Flipote

Flipote, c’était ma Mamie, Françoise Giojuzza. Elle écrivait des poèmes pour son plaisir, qu’elle publiait les dernières années de sa vie sur un site communautaire de poésie qu’elle avait découvert, Ice Tea & Fluminis poèmes. Au fil du temps, elle s’était fait des amis sur ce site, des amis proches, avec qui elle échangeait sur la poésie et plein d’autres sujets.

Quelques mois après sa mort, j’ai entrepris d’éditer ses poèmes sur un nouveau site, afin d’avoir une typographie plus claire, et de supprimer les poèmes en double et ceux dont elle n’était pas l’auteur — mais qu’elle récitait de mémoire à l’attention de ses amis d’Internet — tout en laissant intacts les poèmes originaux sur le forum. Voici l’intégralité de sa prolifique production connue.


Toile représentant Françoise Giojuzza, alias Flipote.
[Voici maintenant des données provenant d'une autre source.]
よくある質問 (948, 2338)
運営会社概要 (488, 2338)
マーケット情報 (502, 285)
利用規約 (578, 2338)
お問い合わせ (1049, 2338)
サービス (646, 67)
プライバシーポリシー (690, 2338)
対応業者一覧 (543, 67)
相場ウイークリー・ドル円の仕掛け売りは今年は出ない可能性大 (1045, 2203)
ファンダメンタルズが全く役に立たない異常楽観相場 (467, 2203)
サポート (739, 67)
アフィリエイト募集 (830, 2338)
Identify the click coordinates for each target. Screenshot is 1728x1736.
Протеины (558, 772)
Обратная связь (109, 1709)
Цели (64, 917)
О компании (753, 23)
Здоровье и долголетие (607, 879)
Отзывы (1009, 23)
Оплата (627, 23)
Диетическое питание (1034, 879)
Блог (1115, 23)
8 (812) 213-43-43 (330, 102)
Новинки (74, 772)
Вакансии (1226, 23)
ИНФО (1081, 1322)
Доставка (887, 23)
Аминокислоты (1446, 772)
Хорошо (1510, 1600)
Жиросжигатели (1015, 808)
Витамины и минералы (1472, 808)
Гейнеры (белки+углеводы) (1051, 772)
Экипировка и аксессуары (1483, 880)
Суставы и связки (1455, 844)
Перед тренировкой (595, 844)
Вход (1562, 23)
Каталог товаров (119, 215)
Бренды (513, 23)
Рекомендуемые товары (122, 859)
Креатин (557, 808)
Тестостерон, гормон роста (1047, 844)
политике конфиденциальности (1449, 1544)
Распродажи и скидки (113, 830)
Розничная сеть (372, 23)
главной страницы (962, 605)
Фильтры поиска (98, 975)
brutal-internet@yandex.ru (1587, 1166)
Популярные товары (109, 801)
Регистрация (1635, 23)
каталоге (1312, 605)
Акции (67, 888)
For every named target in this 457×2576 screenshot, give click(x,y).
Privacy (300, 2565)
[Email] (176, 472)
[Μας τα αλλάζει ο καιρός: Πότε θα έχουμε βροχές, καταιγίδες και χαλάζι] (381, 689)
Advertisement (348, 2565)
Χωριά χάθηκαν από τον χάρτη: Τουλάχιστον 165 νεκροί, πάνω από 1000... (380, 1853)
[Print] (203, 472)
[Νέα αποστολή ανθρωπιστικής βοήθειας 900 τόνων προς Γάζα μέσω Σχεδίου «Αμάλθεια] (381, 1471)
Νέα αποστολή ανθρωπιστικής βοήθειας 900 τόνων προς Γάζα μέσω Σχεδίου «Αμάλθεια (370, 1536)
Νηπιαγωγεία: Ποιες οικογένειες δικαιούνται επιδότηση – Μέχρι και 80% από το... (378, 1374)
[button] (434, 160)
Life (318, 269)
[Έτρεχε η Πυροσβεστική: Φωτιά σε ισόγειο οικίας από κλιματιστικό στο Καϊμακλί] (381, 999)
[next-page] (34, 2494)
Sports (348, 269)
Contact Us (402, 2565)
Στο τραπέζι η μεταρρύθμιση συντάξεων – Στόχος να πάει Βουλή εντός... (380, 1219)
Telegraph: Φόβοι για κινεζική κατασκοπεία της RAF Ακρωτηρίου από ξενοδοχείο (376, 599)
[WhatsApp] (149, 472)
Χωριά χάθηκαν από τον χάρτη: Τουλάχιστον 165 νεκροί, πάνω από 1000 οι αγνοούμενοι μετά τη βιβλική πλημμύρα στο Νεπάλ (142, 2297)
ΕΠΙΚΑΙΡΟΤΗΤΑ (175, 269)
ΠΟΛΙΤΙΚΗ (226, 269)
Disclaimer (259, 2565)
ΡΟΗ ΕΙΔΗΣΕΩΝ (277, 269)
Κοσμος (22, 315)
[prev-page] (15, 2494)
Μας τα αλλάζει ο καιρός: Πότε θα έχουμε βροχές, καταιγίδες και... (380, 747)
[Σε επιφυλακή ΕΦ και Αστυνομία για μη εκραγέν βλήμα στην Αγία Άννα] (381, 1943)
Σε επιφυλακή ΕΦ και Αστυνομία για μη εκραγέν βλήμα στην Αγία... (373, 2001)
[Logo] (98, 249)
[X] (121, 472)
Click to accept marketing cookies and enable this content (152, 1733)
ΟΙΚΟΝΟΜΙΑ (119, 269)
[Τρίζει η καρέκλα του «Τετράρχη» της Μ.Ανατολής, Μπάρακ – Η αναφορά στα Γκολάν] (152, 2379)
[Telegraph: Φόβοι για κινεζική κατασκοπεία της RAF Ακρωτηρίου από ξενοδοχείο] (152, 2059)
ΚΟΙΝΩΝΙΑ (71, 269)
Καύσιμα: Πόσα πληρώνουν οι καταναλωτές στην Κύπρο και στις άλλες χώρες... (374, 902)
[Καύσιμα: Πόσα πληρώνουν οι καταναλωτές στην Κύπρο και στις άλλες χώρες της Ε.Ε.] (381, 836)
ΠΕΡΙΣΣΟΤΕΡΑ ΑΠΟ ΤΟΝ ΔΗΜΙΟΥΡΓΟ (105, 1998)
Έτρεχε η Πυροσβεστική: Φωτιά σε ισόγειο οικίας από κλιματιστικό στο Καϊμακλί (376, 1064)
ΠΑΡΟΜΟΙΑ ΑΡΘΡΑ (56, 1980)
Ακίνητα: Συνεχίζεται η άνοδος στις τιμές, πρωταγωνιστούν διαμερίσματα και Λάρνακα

On peut lire\nla signature de l’auteur\u00a0: Jean Dreux, 1976

Sans peur je balance en ligne
Mes mots de mamie indigne.
Bien pis ! je persiste et signe.

Le temps, qui sans repos

Poème en duo, car le premier vers est d’un grand poète, que j’ai par malheur oublié.

Le Temps, qui sans repos, va d’un pas si léger,
Nous ôte sans répit toutes les belles choses :
Les rires des enfants, et le goûteux baiser,
Les repas entre amis, la musique et les roses.

Les refrains à trois voix près du feu odorant ;
Les sardines grillées, au beurre ail et persil,
Et l’aide cuisinier : un très très cher amant
Un gars fidèle et tendre, et drôle et gentil

Les randonnées à deux dans le bois solitaire
Les vagues de la mer où l’on plongeait si bien,
La robe de trois sous qu’avait pas coûté cher,
Mais qui charmait la vue et de l’homme et du chien !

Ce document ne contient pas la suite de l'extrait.